Local civic body in Gangtok, Sikkim, India

Gangtok Municipal Corporation is the municipal corporation of the capital city of Gangtok in the Sikkim state of India.

== History ==
The Gangtok Municipal Corporation Act, 1975, establishes a Municipal Corporation in Gangtok, and applies to the town of Gangtok. The first-ever historic elections of the Gangtok Municipal Corporation consisting of 15 wards, was held on 27 April 2010. The Corporation was formed as part of the reforms under JNNURM. The councilors took the oath of allegiance to their offices on 12 May 2010. Elections to the post of Mayor and Deputy Mayor were held on the same day. K. N. Topgay and Shakti Singh Choudhary were elected as the First Mayor and First Deputy Mayor of the Gangtok Municipal Corporation respectively. The first phase of the three Fs (functions, functionaries, and funds) depending on the capacity of the corporation was devolved to the corporation vide Gazette Notification No 293, dated 25 June 2010.

== Administration ==
The Municipal Corporation is divided into 19 administrative wards. It consists of democratically elected members (councillors) and is headed by the Mayor. The councillors are chosen through direct election by all the voters residing in the administrative ward for a term of 5 years. Although the Municipal Corporation is the legislative body that lays down policies for the governance of the city, it is the Municipal Commissioner who is responsible for the execution of the policies.
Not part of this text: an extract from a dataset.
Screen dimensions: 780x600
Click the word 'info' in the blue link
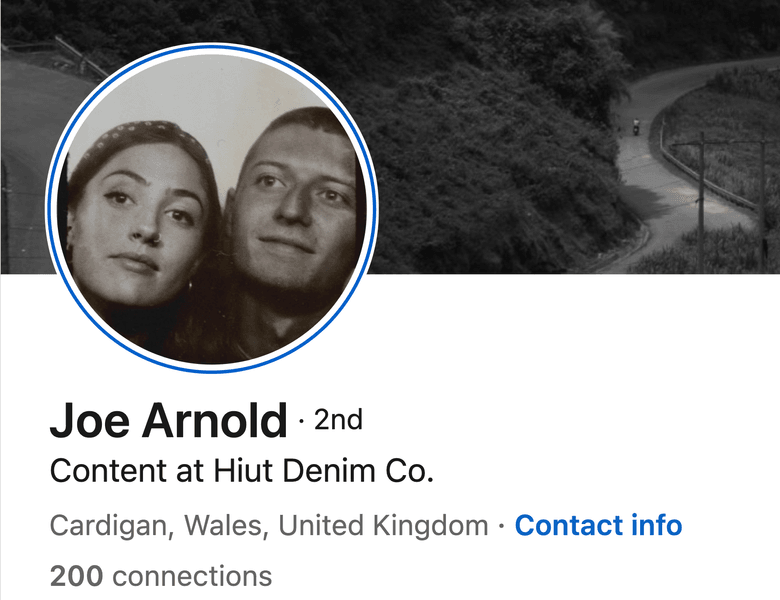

The Municipal Commissioner, appointed by the state government, is the head of the executive arm of the corporation and is assisted by various other officers belonging to different departments in the corporation.

=== Wards ===
The total number of municipal wards in Gangtok city was increased from 15 to 17 with addition of two new wards in 2015. In 2020, the number of wards was increased to 19. The newly created wards were Bojoghari 2nd Mile and Pani House.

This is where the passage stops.